Data to use:
━━━━━━━━━━

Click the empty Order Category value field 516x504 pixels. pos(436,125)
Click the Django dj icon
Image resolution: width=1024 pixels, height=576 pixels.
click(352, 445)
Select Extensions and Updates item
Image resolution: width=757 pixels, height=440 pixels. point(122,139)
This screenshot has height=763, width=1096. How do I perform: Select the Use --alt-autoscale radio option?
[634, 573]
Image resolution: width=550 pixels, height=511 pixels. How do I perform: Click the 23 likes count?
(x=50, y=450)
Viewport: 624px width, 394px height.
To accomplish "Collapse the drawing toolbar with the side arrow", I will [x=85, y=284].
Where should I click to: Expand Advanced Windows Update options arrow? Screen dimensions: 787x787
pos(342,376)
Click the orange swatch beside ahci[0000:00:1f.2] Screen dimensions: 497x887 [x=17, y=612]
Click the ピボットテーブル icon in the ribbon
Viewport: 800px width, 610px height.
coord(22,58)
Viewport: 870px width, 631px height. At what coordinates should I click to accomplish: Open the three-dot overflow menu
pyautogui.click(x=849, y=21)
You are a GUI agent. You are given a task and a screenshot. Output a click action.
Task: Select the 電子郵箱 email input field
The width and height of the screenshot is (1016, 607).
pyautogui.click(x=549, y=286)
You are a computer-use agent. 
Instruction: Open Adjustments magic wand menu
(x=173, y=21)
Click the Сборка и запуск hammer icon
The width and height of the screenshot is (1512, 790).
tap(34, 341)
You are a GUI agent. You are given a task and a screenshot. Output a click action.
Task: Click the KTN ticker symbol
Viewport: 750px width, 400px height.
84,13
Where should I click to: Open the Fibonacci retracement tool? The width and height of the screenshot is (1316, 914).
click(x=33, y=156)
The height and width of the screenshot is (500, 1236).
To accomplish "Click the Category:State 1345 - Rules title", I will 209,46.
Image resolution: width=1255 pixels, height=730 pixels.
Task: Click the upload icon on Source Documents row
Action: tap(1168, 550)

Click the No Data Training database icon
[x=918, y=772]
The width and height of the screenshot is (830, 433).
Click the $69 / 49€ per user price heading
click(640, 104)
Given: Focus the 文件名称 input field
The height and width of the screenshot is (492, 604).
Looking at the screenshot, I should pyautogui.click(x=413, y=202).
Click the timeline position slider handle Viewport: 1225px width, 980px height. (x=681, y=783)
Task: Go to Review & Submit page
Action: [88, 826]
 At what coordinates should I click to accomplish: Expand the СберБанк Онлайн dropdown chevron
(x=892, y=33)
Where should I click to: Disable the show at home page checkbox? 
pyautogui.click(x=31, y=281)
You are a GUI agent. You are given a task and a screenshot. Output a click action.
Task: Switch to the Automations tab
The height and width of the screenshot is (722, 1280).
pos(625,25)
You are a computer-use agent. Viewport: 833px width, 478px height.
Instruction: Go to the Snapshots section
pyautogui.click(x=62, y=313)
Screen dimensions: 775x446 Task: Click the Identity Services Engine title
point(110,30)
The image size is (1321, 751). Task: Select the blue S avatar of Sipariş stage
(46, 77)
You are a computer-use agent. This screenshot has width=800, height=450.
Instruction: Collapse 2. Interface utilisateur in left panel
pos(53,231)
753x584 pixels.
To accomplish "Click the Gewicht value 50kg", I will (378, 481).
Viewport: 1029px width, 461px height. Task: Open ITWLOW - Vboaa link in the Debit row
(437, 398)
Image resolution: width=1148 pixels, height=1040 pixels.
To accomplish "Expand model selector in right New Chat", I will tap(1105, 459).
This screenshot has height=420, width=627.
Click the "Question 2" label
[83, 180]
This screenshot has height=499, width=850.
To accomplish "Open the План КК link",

━━━━━━━━━━

Rewrite every entry above with "Viewport" replaced by "Window" wherever it occurs. Leave everything else the same.

Click the empty Order Category value field 516x504 pixels. pos(436,125)
Click the Django dj icon
Image resolution: width=1024 pixels, height=576 pixels.
click(352, 445)
Select Extensions and Updates item
Image resolution: width=757 pixels, height=440 pixels. point(122,139)
This screenshot has height=763, width=1096. How do I perform: Select the Use --alt-autoscale radio option?
[634, 573]
Image resolution: width=550 pixels, height=511 pixels. How do I perform: Click the 23 likes count?
(x=50, y=450)
Window: 624px width, 394px height.
To accomplish "Collapse the drawing toolbar with the side arrow", I will [x=85, y=284].
Where should I click to: Expand Advanced Windows Update options arrow? Screen dimensions: 787x787
pos(342,376)
Click the orange swatch beside ahci[0000:00:1f.2] Screen dimensions: 497x887 [x=17, y=612]
Click the ピボットテーブル icon in the ribbon
Window: 800px width, 610px height.
coord(22,58)
Window: 870px width, 631px height. At what coordinates should I click to accomplish: Open the three-dot overflow menu
pyautogui.click(x=849, y=21)
You are a GUI agent. You are given a task and a screenshot. Output a click action.
Task: Select the 電子郵箱 email input field
The width and height of the screenshot is (1016, 607).
pyautogui.click(x=549, y=286)
You are a computer-use agent. 
Instruction: Open Adjustments magic wand menu
(x=173, y=21)
Click the Сборка и запуск hammer icon
The width and height of the screenshot is (1512, 790).
tap(34, 341)
You are a GUI agent. You are given a task and a screenshot. Output a click action.
Task: Click the KTN ticker symbol
Window: 750px width, 400px height.
84,13
Where should I click to: Open the Fibonacci retracement tool? The width and height of the screenshot is (1316, 914).
click(x=33, y=156)
The height and width of the screenshot is (500, 1236).
To accomplish "Click the Category:State 1345 - Rules title", I will 209,46.
Image resolution: width=1255 pixels, height=730 pixels.
Task: Click the upload icon on Source Documents row
Action: tap(1168, 550)

Click the No Data Training database icon
[x=918, y=772]
The width and height of the screenshot is (830, 433).
Click the $69 / 49€ per user price heading
click(640, 104)
Given: Focus the 文件名称 input field
The height and width of the screenshot is (492, 604).
Looking at the screenshot, I should pyautogui.click(x=413, y=202).
Click the timeline position slider handle Window: 1225px width, 980px height. (x=681, y=783)
Task: Go to Review & Submit page
Action: [88, 826]
 At what coordinates should I click to accomplish: Expand the СберБанк Онлайн dropdown chevron
(x=892, y=33)
Where should I click to: Disable the show at home page checkbox? 
pyautogui.click(x=31, y=281)
You are a GUI agent. You are given a task and a screenshot. Output a click action.
Task: Switch to the Automations tab
The height and width of the screenshot is (722, 1280).
pos(625,25)
You are a computer-use agent. Window: 833px width, 478px height.
Instruction: Go to the Snapshots section
pyautogui.click(x=62, y=313)
Screen dimensions: 775x446 Task: Click the Identity Services Engine title
point(110,30)
The image size is (1321, 751). Task: Select the blue S avatar of Sipariş stage
(46, 77)
You are a computer-use agent. This screenshot has width=800, height=450.
Instruction: Collapse 2. Interface utilisateur in left panel
pos(53,231)
753x584 pixels.
To accomplish "Click the Gewicht value 50kg", I will (378, 481).
Window: 1029px width, 461px height. Task: Open ITWLOW - Vboaa link in the Debit row
(437, 398)
Image resolution: width=1148 pixels, height=1040 pixels.
To accomplish "Expand model selector in right New Chat", I will tap(1105, 459).
This screenshot has height=420, width=627.
Click the "Question 2" label
[83, 180]
This screenshot has height=499, width=850.
To accomplish "Open the План КК link",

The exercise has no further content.